= Extrait du texte =
+===+

Les éclairages de Marie-Christine Soma varient habilement les atmosphères et – cela paraît simple, mais ce n’est pas si courant – permettent aux personnages de respecter l’opposition obscurité/lumière à la fin du quatrième acte. Pour le reste, si l’on apprécie le dépouillement revendiqué de ce plateau nu, d’où presque tout accessoire est absent – il y a bien une lettre et un anneau, mais pas d’épée – on tombe de haut quand, au cinquième acte, le rideau se lève sur le famille royale d’Allemonde changée en équipe de terrassiers pour combler le bassin où repose Pelléas, même Geneviève y allant de son coup de bêche, entre les seaux et la brouette. C’est une fin bien prosaïque à ce qui, jusque-là, avait préservé son caractère d’énigme poétique.
L’orchestre Les Siècles, dont les cordes occupent la fosse proprement dite, les vents étant répartis sur tout le parterre, rend à la partition toute la saveur de ses instruments « anciens », François-Xavier Roth le dirigeant depuis la place qui serait la sienne dans une configuration normale, relayé par des écrans pour ceux auxquels il tourne le dos. La musique de Debussy en sort désembrumée, débarrassée de la gangue dont certaines lectures ont cru bon de l’envelopper, mettant en valeur, par exemple, le côté grinçant du début de la scène des souterrains. Le chef opte pour une version complète, avec les quelques répliques coupées à la création, mais on regrette qu’il n’ait pu s’opposer au rideau de pluie qui tombe sur la scène à deux reprises, avec les interférences sonores que l’on devine.

+===+

= Travail demandé =
1: Répondez à ces questions sur la critique de l'opéra de Debussy :
(a) Qui a conçu les éclairages ?
(b) Où sont placés les vents de l'orchestre Les Siècles ?
(c) Qu'est-ce qui tombe sur la scène à deux reprises ?
2: Mettez à jour la critique de l'opéra de Debussy : reprenez tout ce qui va de « Les éclairages de » jusqu'à « caractère d’énigme poétique. », en remplaçant « brouette » par « charrette ».
3: Rédigez la suite de la critique de l'opéra de Debussy, à partir de sa dernière phrase.

= Données présentées =
+===+

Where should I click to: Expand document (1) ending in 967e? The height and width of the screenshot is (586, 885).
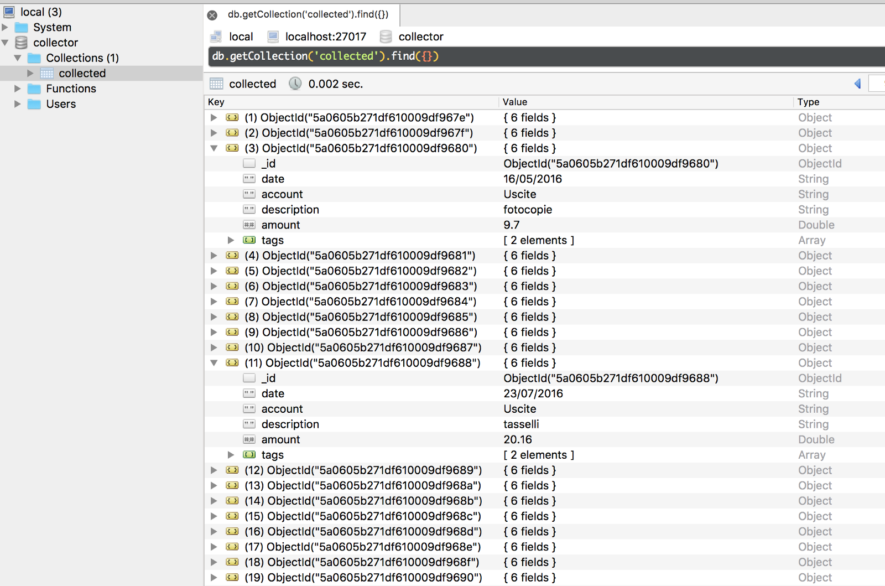click(214, 117)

+===+

= Résultats obtenus =
1:
(a) Marie-Christine Soma.
(b) Ils sont répartis sur tout le parterre.
(c) Un rideau de pluie.

2:
Les éclairages de Marie-Christine Soma varient habilement les atmosphères et – cela paraît simple, mais ce n’est pas si courant – permettent aux personnages de respecter l’opposition obscurité/lumière à la fin du quatrième acte. Pour le reste, si l’on apprécie le dépouillement revendiqué de ce plateau nu, d’où presque tout accessoire est absent – il y a bien une lettre et un anneau, mais pas d’épée – on tombe de haut quand, au cinquième acte, le rideau se lève sur le famille royale d’Allemonde changée en équipe de terrassiers pour combler le bassin où repose Pelléas, même Geneviève y allant de son coup de bêche, entre les seaux et la charrette. C’est une fin bien prosaïque à ce qui, jusque-là, avait préservé son caractère d’énigme poétique.

3:
La distribution propose un intéressant mélange de prises de rôle et de confirmations. Damien Pass est un médecin sonore, auquel on reprochera juste quelques r vraiment trop roulés. Marie-Ange Todorovitch parvient, dans le peu qu’elle a à chanter, à composer une Geneviève inquiète, apeurée. Arkel à Rouen en janvier, Jean Teitgen confère au roi toute l’humanité souhaitable, en particulier au dernier acte, même si, curieusement, rien n’est fait ici pour lui donner l’aspect du grand-père des deux demi-frères. Excellente idée que d’avoir choisi un Yniold qui a véritablement l’âge du rôle et qui n’a pas à feindre l’innocence (on compte sur la captation pour rétablir l’équilibre avec l’orchestre, forcément difficile dans cette configuration) : Golaud lui-même s’en montre sous un autre jour, d’abord père aimant avant d’utiliser son enfant au service de sa jalousie.
Après avoir abordé le rôle à Bordeaux en 2018, Alexandre Duhamel en présente ici toutes les facettes, d’abord égaré et comme détaché dans la forêt, tendre et moins brutal que souvent au deuxième acte, et basculant peu à peu dans la violence. Lui aussi tout à fait apte à traduire l’évolution de son personnage, livrant des moments superbes de délicatesse dans l’expression, Julien Behr nous convainc que le choix d’un ténor en Pelléas est tout à fait judicieux. De même, la présence de Vannina Santoni nous rappelle que Mary Garden avait aussi à son répertoire Louise ou Thaïs, et que même si des mezzos ou des sopranos coloratures peuvent exceller en Mélisande, il est bon d’y entendre des voix comme la sienne, capable de traduire le curieux mélange d’ardeur et de froideur d’une héroïne insaisissable.